▶ **WRITTEN INSTRUCTION 1**
In the plan description text, rewrite the paragraph beginning "The Plan is a defined contribution" as a short bulleted list that keeps its main facts.

This Plan covers collectively-bargained associates primarily located at
the Wooster, Ohio facility and participates in the Rubbermaid Master
Trust as set forth in the Master Trust agreement. The assets were
transferred into the Plan for the respective associates at their fair
market value at that date.
The following brief description of the Plan is provided for general
information purposes only. Participants should refer to the Plan
agreement for more complete information.
(a) General
-------
The Plan is a defined contribution profit sharing plan with a
401(k) feature. Participation in the Plan begins on January 1
coincident with or following an associate's date of hire.
Participation in the Plan is restricted to collectively-bargained
associates primarily located at the Wooster, Ohio facility. The
Plan is subject to the provisions of the Employee Retirement
Income Security Act of 1974 (ERISA).

Word and element location records:
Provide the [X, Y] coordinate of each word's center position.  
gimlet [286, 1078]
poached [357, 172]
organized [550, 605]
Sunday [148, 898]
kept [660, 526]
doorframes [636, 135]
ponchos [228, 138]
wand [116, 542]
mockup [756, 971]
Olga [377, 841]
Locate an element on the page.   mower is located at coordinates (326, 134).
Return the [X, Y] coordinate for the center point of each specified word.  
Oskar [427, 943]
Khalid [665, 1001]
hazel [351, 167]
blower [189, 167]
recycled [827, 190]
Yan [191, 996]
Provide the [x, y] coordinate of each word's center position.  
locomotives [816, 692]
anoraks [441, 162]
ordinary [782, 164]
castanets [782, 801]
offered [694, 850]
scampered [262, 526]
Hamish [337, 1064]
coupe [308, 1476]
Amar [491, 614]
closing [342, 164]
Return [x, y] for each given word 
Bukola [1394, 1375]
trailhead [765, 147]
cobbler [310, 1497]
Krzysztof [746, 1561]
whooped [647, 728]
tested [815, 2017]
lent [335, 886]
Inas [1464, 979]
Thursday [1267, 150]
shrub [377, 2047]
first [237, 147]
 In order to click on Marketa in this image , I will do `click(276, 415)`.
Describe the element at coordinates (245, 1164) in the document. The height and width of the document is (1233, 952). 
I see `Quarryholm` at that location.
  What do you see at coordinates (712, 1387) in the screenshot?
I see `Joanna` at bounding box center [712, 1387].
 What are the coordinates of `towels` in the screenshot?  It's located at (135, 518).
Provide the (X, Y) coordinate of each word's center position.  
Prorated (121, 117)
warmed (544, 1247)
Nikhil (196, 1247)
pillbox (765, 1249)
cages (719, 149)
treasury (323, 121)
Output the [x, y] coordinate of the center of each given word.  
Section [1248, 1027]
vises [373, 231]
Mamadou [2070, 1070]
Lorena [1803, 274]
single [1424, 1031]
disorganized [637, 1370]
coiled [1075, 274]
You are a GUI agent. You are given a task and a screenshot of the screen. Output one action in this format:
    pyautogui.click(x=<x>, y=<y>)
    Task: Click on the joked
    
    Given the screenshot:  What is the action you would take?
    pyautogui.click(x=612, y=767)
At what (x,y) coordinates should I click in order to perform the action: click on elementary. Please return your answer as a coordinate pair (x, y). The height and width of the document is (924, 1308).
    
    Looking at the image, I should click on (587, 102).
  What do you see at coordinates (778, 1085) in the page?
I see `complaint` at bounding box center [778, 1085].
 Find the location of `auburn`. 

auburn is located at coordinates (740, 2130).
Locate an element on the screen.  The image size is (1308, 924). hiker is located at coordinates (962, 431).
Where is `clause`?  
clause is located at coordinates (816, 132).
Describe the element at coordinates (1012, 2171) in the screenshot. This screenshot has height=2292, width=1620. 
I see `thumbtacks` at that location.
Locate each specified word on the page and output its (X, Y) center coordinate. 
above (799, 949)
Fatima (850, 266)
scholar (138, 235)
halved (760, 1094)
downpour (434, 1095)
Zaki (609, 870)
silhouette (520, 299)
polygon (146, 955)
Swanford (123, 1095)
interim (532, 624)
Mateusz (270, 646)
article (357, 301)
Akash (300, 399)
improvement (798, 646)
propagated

▶ **WRITTEN INSTRUCTION 2**
Rescale the records from the line with "Amar [491, 614]" up to and including the line with "first [237, 147]". Reproduce only those lines, requests included, and multiply every answer coordinate by 0.2, rounding to whole numbers with halves rounded up.

▶ **CORRECT RESULT 1**
- The Plan is a defined contribution profit sharing plan with a 401(k) feature.
- Participation begins on January 1 coincident with or following an associate's date of hire.
- Participation is limited to collectively-bargained associates primarily located at the Wooster, Ohio facility.
- The Plan is subject to the Employee Retirement Income Security Act of 1974 (ERISA).

▶ **CORRECT RESULT 2**
Amar [98, 123]
closing [68, 33]
Return [x, y] for each given word 
Bukola [279, 275]
trailhead [153, 29]
cobbler [62, 299]
Krzysztof [149, 312]
whooped [129, 146]
tested [163, 403]
lent [67, 177]
Inas [293, 196]
Thursday [253, 30]
shrub [75, 409]
first [47, 29]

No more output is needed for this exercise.